━━━ Quelldokument

Evonik macht noch knapp 40 Prozent des Stiftungsvermögens aus
„Wir haben 2020 unverändert hart und erfolgreich daran gearbeitet, unser Vermögen weiter zu diversifizieren“, sagte Jürgen Rupp, der Finanzchef der Stiftung. „Insgesamt investierten wir im vergangenen Jahr 1,4 Milliarden Euro in unsere diversifizierte Kapitalanlage.“ Das weltweite, breit gestreute Kapitalanlage-Portfolio habe sich bewährt. So habe die Stiftung bereits vom wirtschaftlichen Aufschwung in Asien und USA profitiert, als der durch die Pandemie bedingte Tiefpunkt in Europa noch nicht erreicht worden sei.

━━━━━━
━━━ Rohdaten

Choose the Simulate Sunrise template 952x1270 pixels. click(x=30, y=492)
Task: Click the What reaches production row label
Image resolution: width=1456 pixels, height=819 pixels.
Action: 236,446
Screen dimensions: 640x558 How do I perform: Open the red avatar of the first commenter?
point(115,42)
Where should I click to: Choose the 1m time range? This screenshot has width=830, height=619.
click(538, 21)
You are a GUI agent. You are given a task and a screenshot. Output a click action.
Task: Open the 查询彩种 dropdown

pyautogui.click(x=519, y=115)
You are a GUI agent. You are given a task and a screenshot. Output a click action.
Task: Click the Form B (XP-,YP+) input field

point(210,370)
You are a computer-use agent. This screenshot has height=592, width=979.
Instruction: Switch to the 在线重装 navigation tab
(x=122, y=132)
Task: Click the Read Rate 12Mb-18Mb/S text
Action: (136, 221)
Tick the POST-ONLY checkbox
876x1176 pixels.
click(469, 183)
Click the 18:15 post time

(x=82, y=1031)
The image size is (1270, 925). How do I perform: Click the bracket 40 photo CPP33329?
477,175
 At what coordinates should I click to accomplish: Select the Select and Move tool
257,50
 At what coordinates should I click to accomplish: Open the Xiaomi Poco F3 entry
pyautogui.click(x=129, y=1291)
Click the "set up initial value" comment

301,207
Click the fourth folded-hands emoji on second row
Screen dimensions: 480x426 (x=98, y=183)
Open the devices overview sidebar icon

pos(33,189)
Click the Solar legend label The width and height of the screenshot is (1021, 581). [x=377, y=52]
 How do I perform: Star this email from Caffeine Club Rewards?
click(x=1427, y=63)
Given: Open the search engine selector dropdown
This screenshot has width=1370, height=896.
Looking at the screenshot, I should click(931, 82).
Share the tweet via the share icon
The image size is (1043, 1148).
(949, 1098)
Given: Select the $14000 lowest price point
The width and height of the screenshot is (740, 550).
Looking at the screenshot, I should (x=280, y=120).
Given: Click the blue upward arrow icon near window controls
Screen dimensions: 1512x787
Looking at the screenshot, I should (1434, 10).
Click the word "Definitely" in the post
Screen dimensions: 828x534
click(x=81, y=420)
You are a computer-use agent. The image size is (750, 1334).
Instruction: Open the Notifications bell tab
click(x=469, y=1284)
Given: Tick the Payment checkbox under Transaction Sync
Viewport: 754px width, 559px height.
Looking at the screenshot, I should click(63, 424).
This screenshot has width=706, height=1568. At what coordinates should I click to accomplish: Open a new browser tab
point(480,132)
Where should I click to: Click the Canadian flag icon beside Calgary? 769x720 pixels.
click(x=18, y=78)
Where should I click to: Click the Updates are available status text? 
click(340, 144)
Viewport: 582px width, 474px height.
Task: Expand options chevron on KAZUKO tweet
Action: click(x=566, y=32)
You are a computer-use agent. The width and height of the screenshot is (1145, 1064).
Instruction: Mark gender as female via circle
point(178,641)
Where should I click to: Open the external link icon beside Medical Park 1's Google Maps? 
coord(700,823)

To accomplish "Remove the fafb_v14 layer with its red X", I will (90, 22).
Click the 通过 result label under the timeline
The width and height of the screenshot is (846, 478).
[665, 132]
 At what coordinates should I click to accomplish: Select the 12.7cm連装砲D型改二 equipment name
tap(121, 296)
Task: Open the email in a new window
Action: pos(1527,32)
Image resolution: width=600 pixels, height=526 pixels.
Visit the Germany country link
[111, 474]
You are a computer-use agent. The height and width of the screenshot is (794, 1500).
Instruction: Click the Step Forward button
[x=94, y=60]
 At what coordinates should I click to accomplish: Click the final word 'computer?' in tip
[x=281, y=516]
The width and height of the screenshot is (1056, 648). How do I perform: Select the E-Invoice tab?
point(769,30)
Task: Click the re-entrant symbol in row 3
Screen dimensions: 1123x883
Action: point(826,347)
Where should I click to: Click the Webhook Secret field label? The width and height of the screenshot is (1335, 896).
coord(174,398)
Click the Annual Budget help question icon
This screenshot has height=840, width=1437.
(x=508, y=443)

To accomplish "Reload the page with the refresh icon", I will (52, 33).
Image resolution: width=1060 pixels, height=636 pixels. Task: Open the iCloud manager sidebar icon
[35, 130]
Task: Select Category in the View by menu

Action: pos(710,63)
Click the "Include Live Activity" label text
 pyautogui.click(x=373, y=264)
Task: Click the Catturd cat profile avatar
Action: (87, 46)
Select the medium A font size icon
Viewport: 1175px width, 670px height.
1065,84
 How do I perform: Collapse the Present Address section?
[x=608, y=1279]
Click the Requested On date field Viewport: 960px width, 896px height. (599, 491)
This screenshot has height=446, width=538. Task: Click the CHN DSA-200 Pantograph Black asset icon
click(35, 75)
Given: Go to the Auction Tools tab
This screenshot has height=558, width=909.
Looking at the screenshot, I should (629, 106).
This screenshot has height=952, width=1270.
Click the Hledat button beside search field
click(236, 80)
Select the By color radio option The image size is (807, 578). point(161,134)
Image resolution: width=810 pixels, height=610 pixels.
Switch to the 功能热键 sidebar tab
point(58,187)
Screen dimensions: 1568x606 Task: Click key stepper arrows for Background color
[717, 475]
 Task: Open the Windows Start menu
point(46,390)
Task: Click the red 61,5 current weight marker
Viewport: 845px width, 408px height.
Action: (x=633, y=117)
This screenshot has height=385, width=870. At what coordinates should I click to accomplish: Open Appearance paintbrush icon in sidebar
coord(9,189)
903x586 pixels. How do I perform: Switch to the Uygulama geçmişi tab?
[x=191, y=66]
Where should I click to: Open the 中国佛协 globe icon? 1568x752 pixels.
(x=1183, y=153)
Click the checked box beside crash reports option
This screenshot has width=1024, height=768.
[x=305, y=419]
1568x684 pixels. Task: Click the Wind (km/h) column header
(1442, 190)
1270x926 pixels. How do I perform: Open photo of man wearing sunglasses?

━━━━━━

▶ [Ziel der Übung]:
Aktualisieren Sie im Text zum Stiftungsvermögen den Abschnitt von "Evonik macht noch" bis einschließlich "erreicht worden sei.", indem Sie "Finanzchef" durch "Finanzvorstand" ersetzen, und geben Sie diesen Abschnitt neu aus.

▶ [Ausgabe]:
Evonik macht noch knapp 40 Prozent des Stiftungsvermögens aus
„Wir haben 2020 unverändert hart und erfolgreich daran gearbeitet, unser Vermögen weiter zu diversifizieren“, sagte Jürgen Rupp, der Finanzvorstand der Stiftung. „Insgesamt investierten wir im vergangenen Jahr 1,4 Milliarden Euro in unsere diversifizierte Kapitalanlage.“ Das weltweite, breit gestreute Kapitalanlage-Portfolio habe sich bewährt. So habe die Stiftung bereits vom wirtschaftlichen Aufschwung in Asien und USA profitiert, als der durch die Pandemie bedingte Tiefpunkt in Europa noch nicht erreicht worden sei.